**Directions:**
Your task is to retype, exactly, the line containing "Task: Click the Filter by name input field" and every later line through the end of the listing, with pictures omitted.

== Data to examine ==

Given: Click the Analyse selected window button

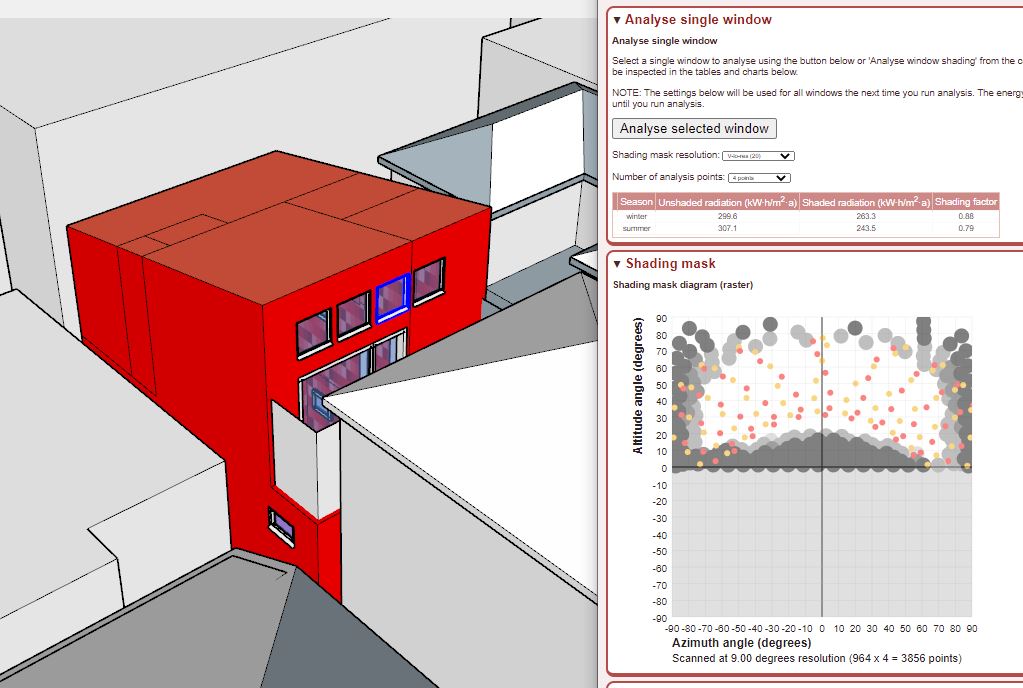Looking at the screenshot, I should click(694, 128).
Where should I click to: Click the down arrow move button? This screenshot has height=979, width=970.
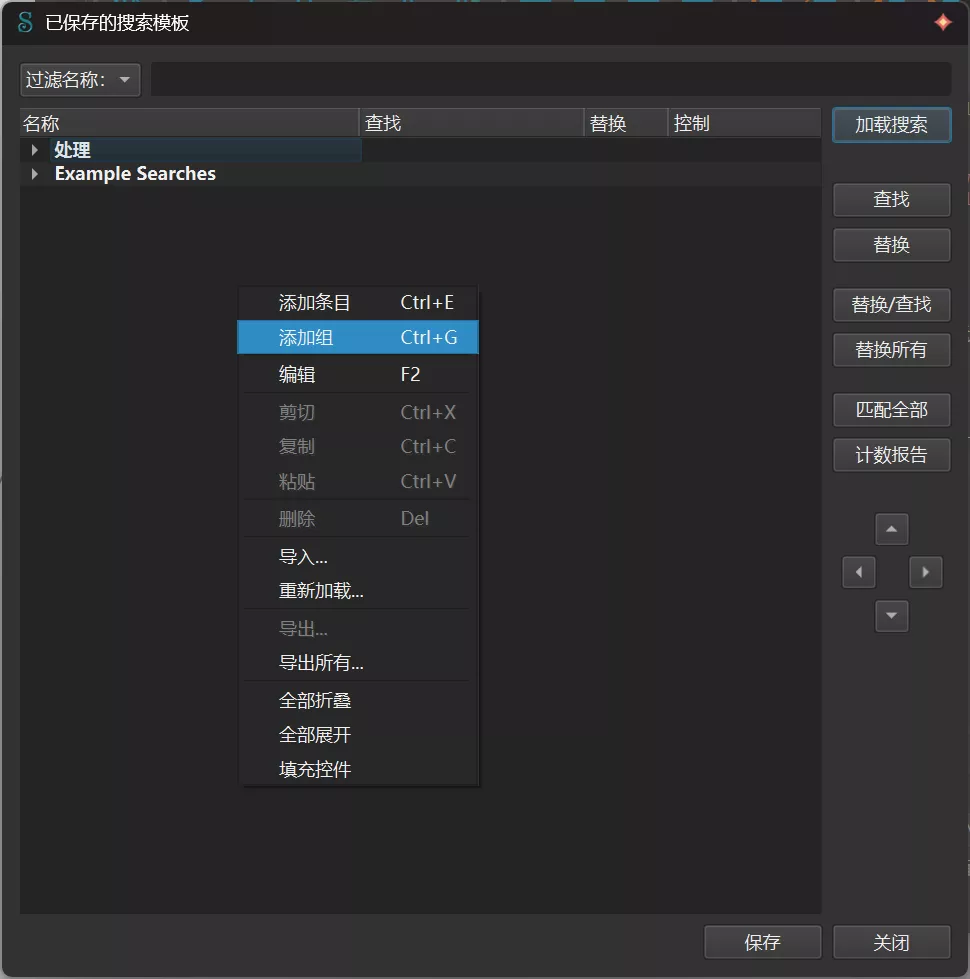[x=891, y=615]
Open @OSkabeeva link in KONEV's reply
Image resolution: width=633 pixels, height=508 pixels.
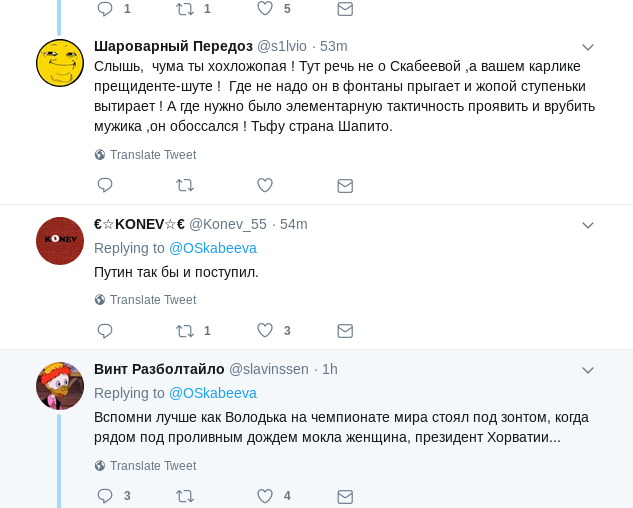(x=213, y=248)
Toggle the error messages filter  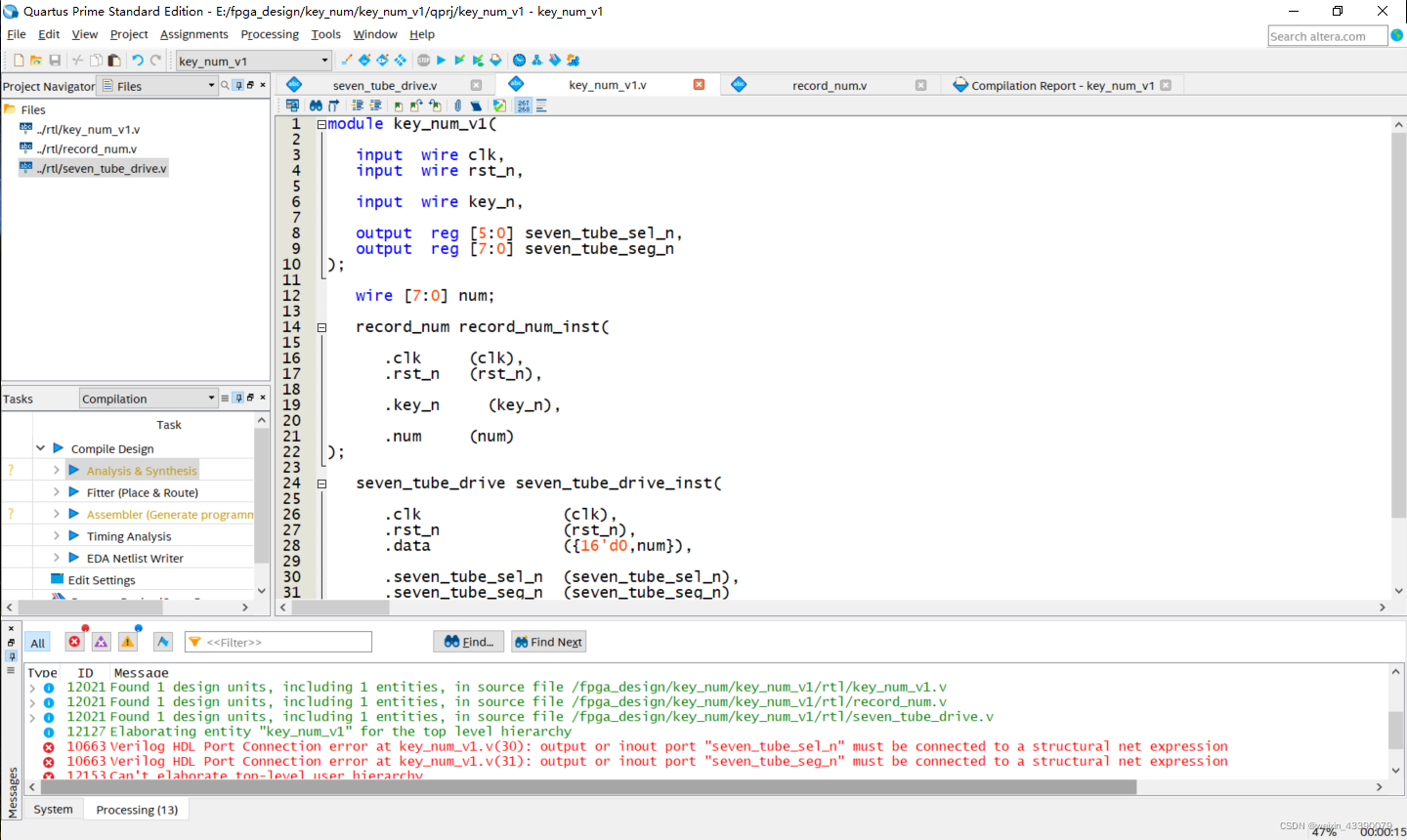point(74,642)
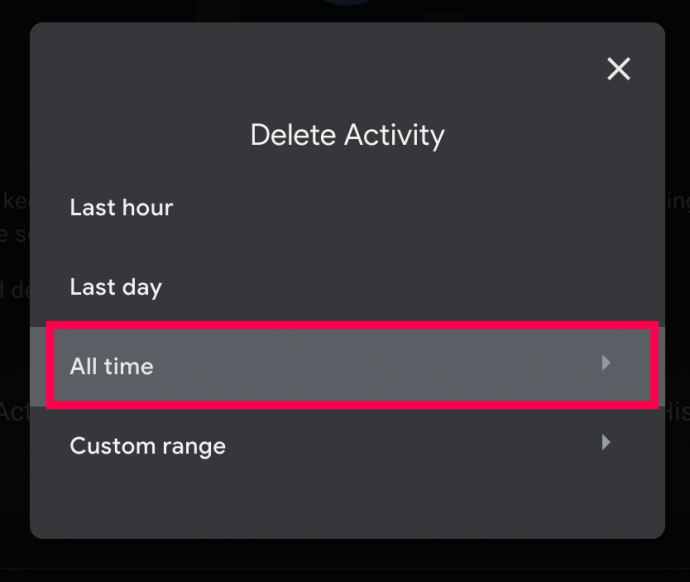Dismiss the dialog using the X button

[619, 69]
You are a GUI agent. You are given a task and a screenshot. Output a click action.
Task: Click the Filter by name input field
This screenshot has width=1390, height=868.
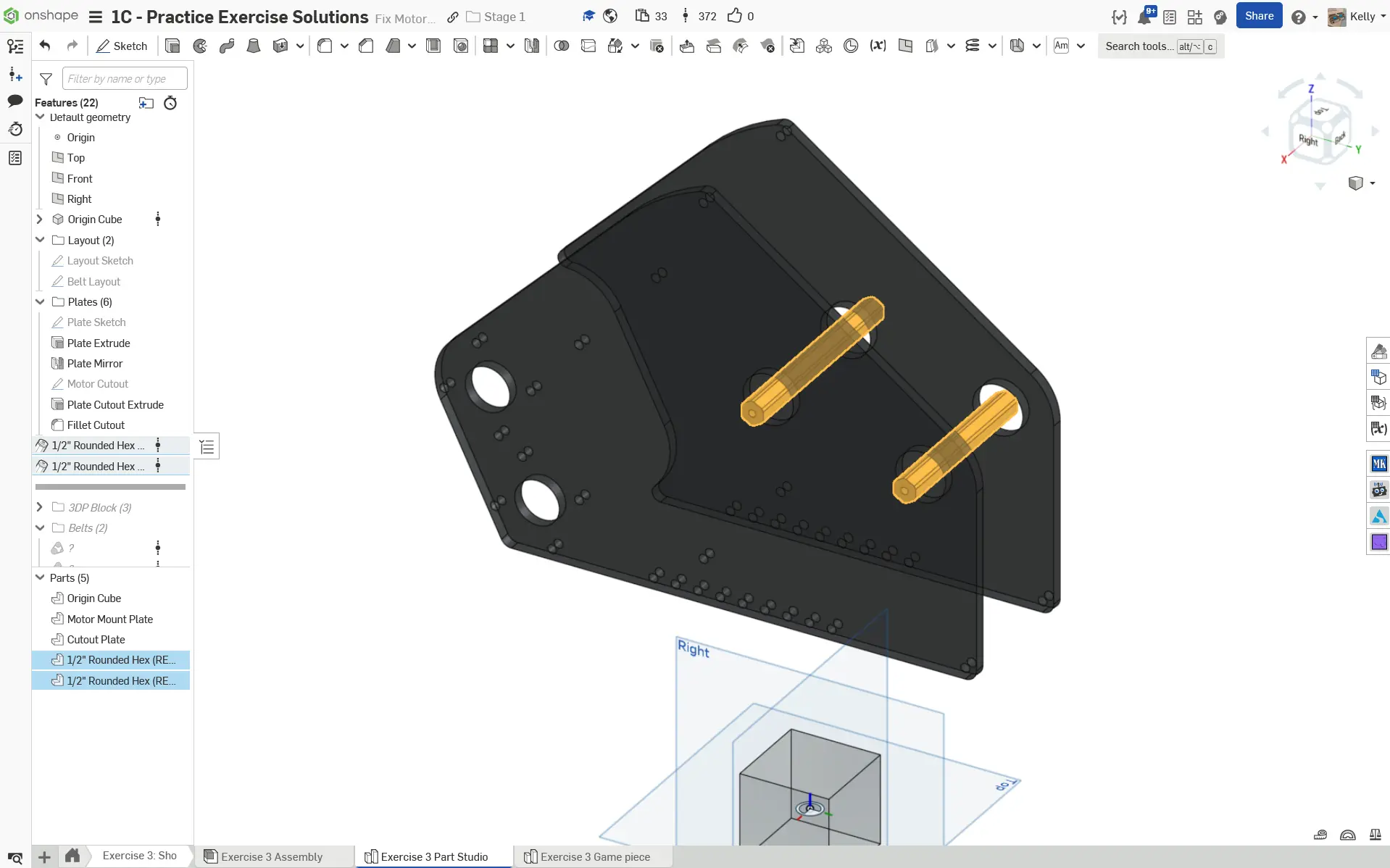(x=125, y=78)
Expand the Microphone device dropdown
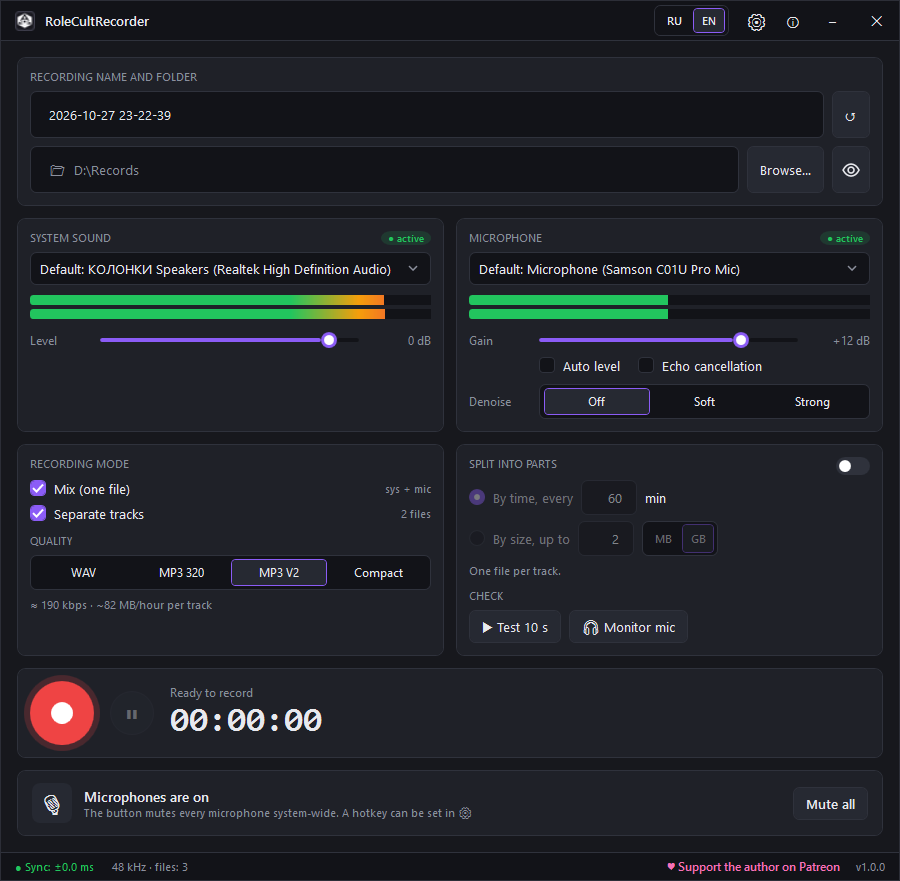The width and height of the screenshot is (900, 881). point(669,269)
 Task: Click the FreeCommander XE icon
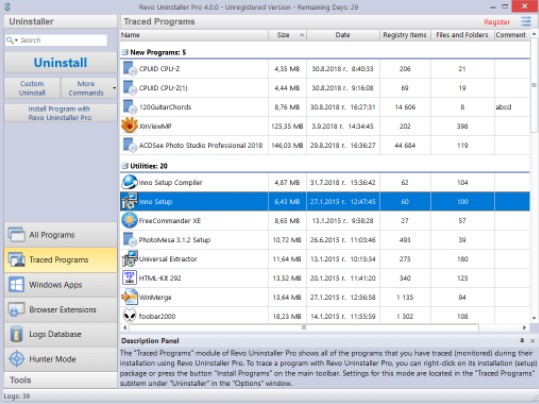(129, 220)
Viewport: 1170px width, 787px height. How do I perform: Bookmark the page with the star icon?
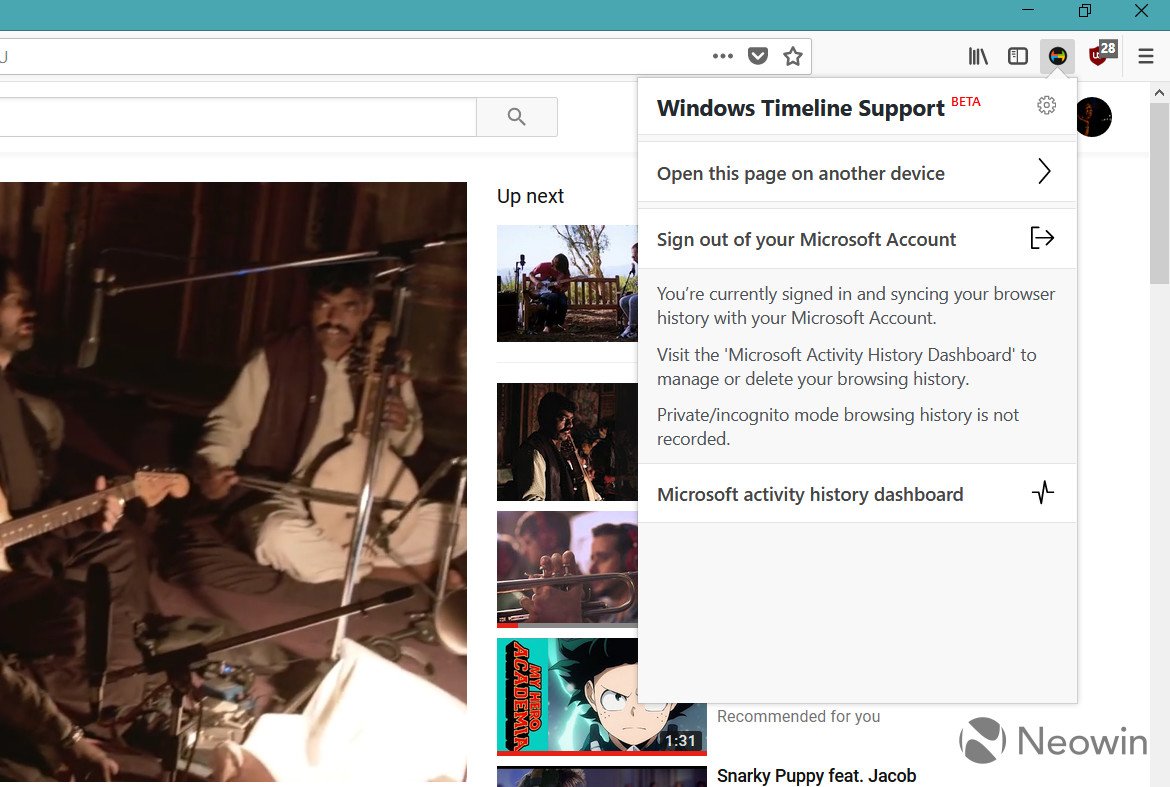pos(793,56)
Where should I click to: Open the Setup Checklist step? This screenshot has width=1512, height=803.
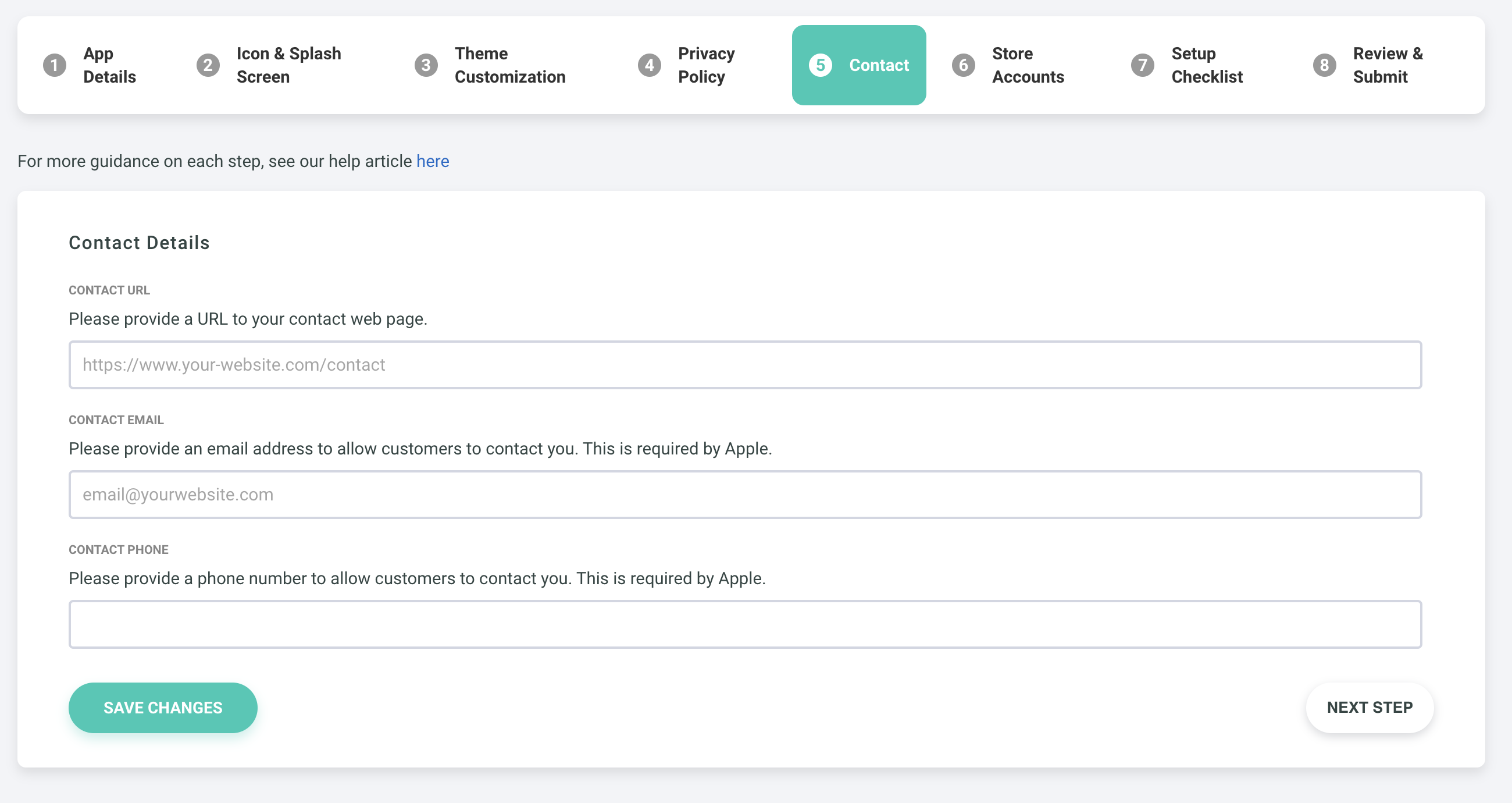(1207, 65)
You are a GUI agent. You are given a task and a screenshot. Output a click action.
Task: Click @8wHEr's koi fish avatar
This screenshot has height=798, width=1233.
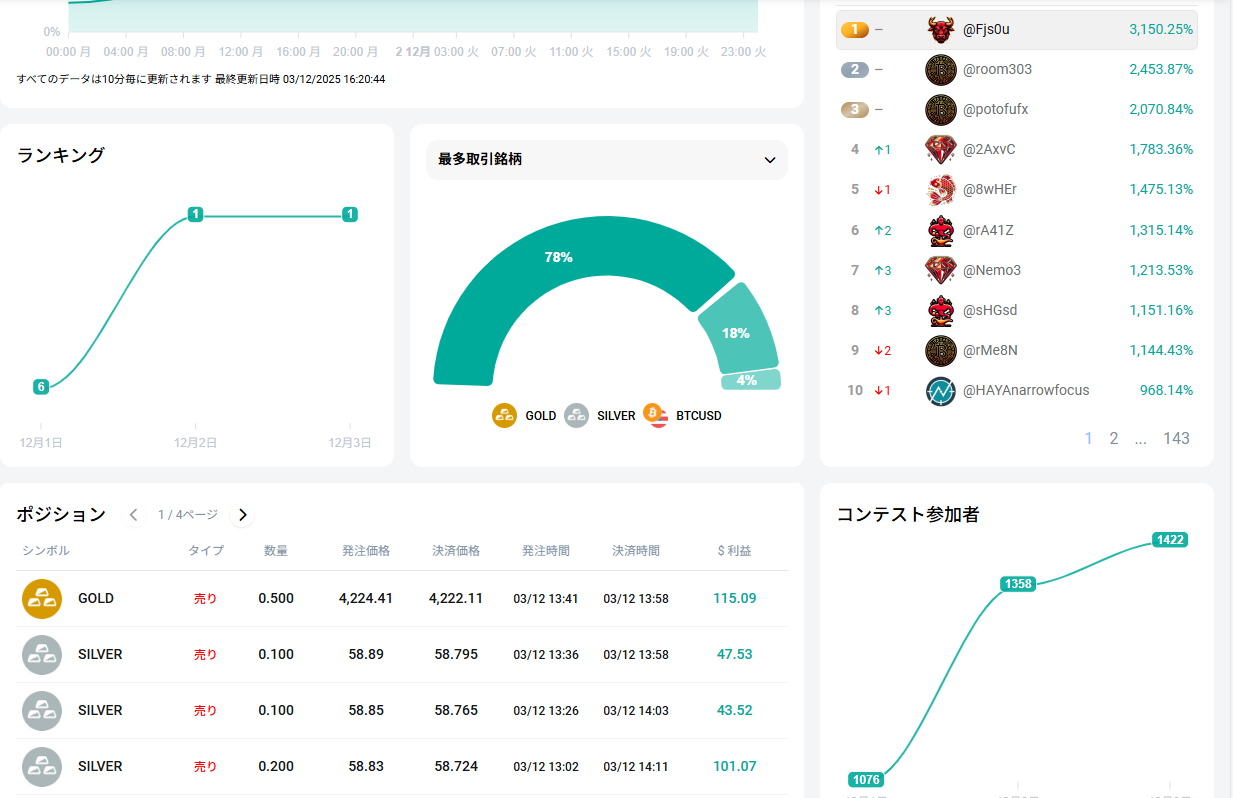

===

**Reply:**
Task: Click the Filter by name input field
This screenshot has width=1390, height=868.
(x=125, y=78)
Expand the Microphone device dropdown
The width and height of the screenshot is (900, 881). point(669,269)
 Task: Click the FreeCommander XE icon
(129, 220)
Viewport: 1170px width, 787px height. How do I perform: Bookmark the page with the star icon?
pos(793,56)
Where should I click to: Open the Setup Checklist step? This screenshot has width=1512, height=803.
(1207, 65)
You are a GUI agent. You are given a task and a screenshot. Output a click action.
Task: Click @8wHEr's koi fish avatar
This screenshot has height=798, width=1233.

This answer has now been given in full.